On Public Cloud, log in to https://console.cdp.cloudera.com using your corporate credentials or any other credentials that you received from your Cloudera Data Platform administrator.
- Click Cloudera Machine Learning Workspaces.
- Click Provision Workspace.
-
Fill out the following fields.
- Workspace Name - Give the Cloudera Machine Learning Workspace a name. For example, user1_dev. Do not use capital letters in the workspace name.
- Select Environment - From the dropdown, select the environment where the Cloudera Machine Learning Workspaces must be provisioned. If you do not have any environments available to you in the dropdown, contact your Cloudera Data Platform administrator to gain access.
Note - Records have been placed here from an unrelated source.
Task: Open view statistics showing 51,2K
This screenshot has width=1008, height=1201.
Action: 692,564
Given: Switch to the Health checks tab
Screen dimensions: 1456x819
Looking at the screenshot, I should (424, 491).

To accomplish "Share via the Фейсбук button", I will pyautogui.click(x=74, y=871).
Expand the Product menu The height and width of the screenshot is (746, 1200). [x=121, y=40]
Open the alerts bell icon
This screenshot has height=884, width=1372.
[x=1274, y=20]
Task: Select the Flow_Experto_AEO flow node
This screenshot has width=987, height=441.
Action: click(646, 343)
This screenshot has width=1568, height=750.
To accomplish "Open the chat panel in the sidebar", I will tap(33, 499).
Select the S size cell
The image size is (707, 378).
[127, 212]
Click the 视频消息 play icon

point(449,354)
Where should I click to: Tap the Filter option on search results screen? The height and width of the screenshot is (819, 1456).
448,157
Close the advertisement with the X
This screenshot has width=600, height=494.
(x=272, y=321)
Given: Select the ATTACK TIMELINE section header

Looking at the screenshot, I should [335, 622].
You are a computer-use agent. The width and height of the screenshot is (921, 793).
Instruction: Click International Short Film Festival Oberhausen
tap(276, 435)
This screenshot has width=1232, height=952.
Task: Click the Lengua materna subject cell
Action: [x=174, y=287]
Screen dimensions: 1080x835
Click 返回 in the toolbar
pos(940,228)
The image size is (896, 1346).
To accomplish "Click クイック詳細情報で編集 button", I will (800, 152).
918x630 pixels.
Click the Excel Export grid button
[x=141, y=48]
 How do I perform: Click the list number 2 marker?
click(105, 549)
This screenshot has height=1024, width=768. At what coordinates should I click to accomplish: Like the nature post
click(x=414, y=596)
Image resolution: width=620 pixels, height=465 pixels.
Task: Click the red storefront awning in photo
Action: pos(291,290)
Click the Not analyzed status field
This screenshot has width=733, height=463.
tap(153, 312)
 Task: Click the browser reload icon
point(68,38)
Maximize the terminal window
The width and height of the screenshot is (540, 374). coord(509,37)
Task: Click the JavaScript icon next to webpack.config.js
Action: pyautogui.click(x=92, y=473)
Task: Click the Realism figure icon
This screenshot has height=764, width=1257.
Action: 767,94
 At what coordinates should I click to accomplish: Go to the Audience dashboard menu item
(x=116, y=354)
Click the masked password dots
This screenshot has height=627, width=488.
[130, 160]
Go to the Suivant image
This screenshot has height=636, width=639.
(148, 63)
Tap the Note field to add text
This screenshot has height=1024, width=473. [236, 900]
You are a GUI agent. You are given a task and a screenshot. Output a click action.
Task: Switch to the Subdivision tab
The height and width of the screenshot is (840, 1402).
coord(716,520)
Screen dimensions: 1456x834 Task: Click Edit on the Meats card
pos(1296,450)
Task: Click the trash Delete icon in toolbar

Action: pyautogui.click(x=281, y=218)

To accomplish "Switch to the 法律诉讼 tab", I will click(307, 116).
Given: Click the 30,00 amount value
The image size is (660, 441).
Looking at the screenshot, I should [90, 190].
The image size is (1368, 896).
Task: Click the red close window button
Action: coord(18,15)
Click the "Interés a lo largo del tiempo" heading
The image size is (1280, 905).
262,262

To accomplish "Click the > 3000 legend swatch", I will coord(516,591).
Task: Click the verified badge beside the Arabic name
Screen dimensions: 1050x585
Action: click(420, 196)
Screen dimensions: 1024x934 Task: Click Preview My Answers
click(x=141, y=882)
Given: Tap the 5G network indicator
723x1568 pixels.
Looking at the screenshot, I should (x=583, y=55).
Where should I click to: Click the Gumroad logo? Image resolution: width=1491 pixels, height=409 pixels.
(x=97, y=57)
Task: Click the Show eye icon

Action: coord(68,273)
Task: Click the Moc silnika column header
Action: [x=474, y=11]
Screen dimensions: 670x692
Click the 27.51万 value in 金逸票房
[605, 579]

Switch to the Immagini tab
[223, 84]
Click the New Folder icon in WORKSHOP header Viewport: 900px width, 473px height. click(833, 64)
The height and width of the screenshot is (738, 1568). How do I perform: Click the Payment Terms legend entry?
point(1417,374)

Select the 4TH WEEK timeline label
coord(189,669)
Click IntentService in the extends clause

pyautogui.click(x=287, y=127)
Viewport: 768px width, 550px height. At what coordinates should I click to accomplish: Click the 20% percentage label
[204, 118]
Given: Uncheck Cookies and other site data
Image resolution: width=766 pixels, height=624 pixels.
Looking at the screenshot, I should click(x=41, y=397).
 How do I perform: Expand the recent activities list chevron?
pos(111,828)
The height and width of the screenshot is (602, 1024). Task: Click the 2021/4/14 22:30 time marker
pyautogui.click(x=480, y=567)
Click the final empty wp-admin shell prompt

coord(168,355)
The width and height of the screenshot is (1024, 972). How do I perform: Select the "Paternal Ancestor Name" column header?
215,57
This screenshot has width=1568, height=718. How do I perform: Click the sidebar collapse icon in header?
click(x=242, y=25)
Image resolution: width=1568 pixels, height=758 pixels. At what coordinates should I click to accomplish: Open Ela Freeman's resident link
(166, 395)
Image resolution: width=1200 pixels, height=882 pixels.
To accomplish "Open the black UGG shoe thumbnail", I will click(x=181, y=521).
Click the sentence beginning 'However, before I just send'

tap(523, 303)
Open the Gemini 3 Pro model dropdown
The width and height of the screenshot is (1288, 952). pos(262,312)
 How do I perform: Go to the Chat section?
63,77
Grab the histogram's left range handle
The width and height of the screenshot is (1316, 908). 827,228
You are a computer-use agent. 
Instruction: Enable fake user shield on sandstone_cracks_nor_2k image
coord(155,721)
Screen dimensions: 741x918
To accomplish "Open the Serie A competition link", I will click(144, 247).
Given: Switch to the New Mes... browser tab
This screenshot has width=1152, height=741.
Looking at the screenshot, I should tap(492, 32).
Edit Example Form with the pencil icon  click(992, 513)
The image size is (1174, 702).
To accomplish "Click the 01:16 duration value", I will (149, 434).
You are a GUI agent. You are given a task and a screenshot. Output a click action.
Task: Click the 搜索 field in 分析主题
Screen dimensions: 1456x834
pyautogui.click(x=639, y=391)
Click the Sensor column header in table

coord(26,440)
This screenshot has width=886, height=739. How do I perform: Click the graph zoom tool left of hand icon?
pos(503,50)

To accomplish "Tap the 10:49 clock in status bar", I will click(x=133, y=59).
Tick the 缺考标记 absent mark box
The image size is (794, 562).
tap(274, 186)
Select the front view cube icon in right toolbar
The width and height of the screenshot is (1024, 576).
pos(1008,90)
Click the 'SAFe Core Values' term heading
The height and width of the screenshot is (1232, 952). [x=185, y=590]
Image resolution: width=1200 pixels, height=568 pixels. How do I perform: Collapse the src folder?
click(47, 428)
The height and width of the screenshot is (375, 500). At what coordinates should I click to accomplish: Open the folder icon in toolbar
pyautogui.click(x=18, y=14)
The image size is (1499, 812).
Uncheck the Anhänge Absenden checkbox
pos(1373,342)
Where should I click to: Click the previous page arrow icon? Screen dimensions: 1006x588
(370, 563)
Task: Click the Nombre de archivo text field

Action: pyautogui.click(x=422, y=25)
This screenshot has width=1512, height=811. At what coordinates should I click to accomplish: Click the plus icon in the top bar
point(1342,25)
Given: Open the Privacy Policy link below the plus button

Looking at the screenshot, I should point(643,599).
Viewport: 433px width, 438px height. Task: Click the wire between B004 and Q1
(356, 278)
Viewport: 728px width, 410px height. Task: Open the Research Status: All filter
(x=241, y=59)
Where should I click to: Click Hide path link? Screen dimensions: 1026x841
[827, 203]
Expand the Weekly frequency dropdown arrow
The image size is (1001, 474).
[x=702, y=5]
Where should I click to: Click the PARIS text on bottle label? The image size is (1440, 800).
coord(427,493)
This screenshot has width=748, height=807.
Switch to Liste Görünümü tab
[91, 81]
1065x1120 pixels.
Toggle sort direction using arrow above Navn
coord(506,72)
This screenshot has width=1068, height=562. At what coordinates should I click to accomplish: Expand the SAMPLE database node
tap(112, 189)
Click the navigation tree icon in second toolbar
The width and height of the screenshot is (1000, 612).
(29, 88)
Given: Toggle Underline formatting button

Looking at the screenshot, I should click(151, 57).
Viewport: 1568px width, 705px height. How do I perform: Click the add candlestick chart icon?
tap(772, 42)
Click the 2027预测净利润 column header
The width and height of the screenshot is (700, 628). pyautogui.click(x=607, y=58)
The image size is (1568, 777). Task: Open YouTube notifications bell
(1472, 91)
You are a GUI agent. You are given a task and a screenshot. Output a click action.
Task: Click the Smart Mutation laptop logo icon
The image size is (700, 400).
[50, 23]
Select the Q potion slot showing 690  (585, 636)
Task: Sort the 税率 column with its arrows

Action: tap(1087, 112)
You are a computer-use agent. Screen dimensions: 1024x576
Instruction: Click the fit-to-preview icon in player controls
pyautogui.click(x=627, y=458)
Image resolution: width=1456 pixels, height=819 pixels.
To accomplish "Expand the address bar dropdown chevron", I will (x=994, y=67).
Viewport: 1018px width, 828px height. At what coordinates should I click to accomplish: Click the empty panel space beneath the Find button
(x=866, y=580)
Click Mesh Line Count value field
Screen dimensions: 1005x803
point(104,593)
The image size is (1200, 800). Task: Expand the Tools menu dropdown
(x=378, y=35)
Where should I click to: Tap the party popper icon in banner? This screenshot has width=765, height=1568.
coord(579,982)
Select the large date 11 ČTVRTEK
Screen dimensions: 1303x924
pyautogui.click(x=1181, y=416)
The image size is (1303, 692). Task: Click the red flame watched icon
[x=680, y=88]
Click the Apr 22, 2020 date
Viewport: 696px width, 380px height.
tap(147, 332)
- Existing NFS - (Azure only) Enter the mount path from the environment creation procedure.
- NFS Protocol version - (Azure only) Specify the protocol version to use when communicating with the existing NFS server.
-
Switch the toggle to display Advanced Settings.
-
CPU Settings - From the dropdown, select the following:
- Instance Type: You must select an instance type that is supported by Cloudera Machine Learning, or the associated validation check will fail (See Other Settings, below).
- Autoscale Range
- Root Volume Size: If necessary, you can also change the default size of the root volume disk for the nodes in the group.
-
GPU Settings - Click the GPU Instances toggle to
enable GPUs for the cluster, and set the following:
- Instance Type: You must select an instance type that is supported by Cloudera Machine Learning, or the associated validation check will fail (See Other Settings, below).
- Autoscale Range
- Root Volume Size: If necessary, you can also change the default size of the root volume disk for the nodes in the group.
- Kubernetes Config - Upload or directly enter the Kubernetes config information.
-
Network Settings
- Subnets for Worker Nodes: (AWS only) Optionally select one or more subnets to use for Kubernetes worker nodes.
- Subnets for Load Balancer: Optionally select one or more subnets to use for the Load Balancer.
- Load Balancer Source Ranges: (Azure only) Enter a CIDR range of IP
addresses allowed to access the cluster.
- If the Cloudera Machine Learning Workspace is provisioned with public access, enter the allowed public IP address range.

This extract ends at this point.